Gonzalo Gallardo, magíster en psicólogía educacional del Observatorio de Juventud Universitaria de la Dirección de Asuntos Estudiantiles de la UC, explica que la mayor barrera que operan en este tipo de programas son los prejuicios de ambos lados –tanto de quienes ingresan por esta vía, como los estudiantes que lo hace a través de la PSU-, pero una vez superados la potencialidad que tiene la diversidad en los espacios universitarios se puede aprovechar a plenitud.

“Al operar los prejuicios, aunque aumentemos la diversidad del contexto no se vería aprovechada la posibilidad de mayor diversidad como una oportunidad de aprendizaje para todos, favoreciendo la generación de conflictos cognitivos entre pares que piensan distinto, al discutir con un otro que piensa diferente, o que tiene experiencias de vida diferentes. En este sentido, el efecto par requiere que la institución perfeccione los espacios de encuentro, que es básicamente la sala de clases, para aprovechar más esta mayor diversidad”, sostiene Gallardo

Uno de los temas que preocupa a los académicos involucrados en estos planes de inclusión, es la frustración que se genera en los estudiantes al obtener bajas notas en sus primeros controles, lo que contrasta con sus rendimientos en sus liceos y colegios, situación que les lleva a cuestionarse su permanencia en la universidad, tal como lo plantea Sobrero:

“El choque es fuerte para los estudiantes enfrentar esto de sacarse una nota roja o fracasar en un curso, cuando no están acostumbrados a que eso les suceda. Y eso afecta directamente la autoestima, la autoimagen –aunque se reponen-, entonces hay que hacer un trabajo para recuperarlos, apoyarlos, respecto de sus proyecciones, porque al principio sienten que este no es su lugar”.

Similar situación observa Gonzalo Gallardo en la UC, ya que los alumnos que ingresan utilizando estas vacantes, sienten un primer quiebre al sentir que son extraños en este mundo académico, sin embargo Gallardo pone el acento en que es la universidad y el ambiente que allí se genera, lo realmente extraño para la mayoría de la población.

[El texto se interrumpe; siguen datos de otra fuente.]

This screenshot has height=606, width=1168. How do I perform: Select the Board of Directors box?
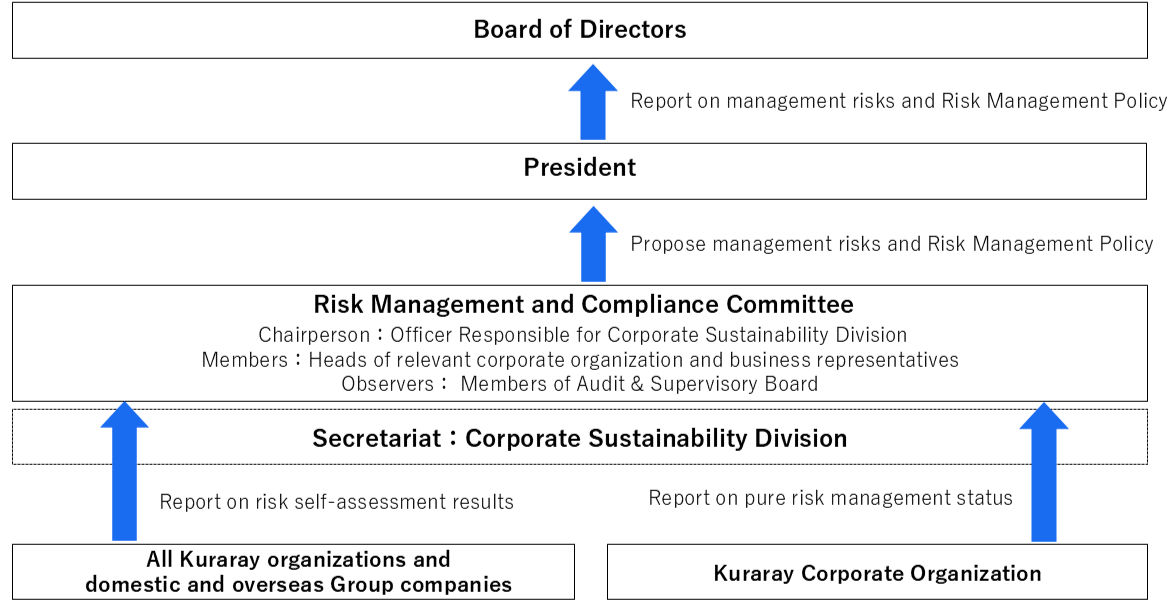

“Cuando se pone en perspectiva, el contexto universitario es elitista y extraño para el general de la población, entonces en carreras que generan un tipo de cultura académica que tienden a ser muy normalizantes en cuanto a lo que es correcto e incorrecto, o a lo que es deseable, aunque no se dice explícitamente, hay cierto origen social que tiene más estatus, y es ahí donde se hace más patente y tensionante este proceso”, explicó.

Si bien ambos académicos reconocen que es difícil que la universidad logre solucionar las desigualdades que subyacen en el sistema escolar chileno, valoran que sus planteles educacionales se abran a la posibilidad de generar mayor equidad en el ingreso a la educación superior y que generen instancias que acompañen el proceso académico de dichos estudiantes para asegurarles el cumplimiento de sus logros.

Por último, señalan que el éxito de estos programas de inclusión estriba en que más del 80% de los estudiantes que ingresan por estas vías a la universidad logran finalizar sus carreras.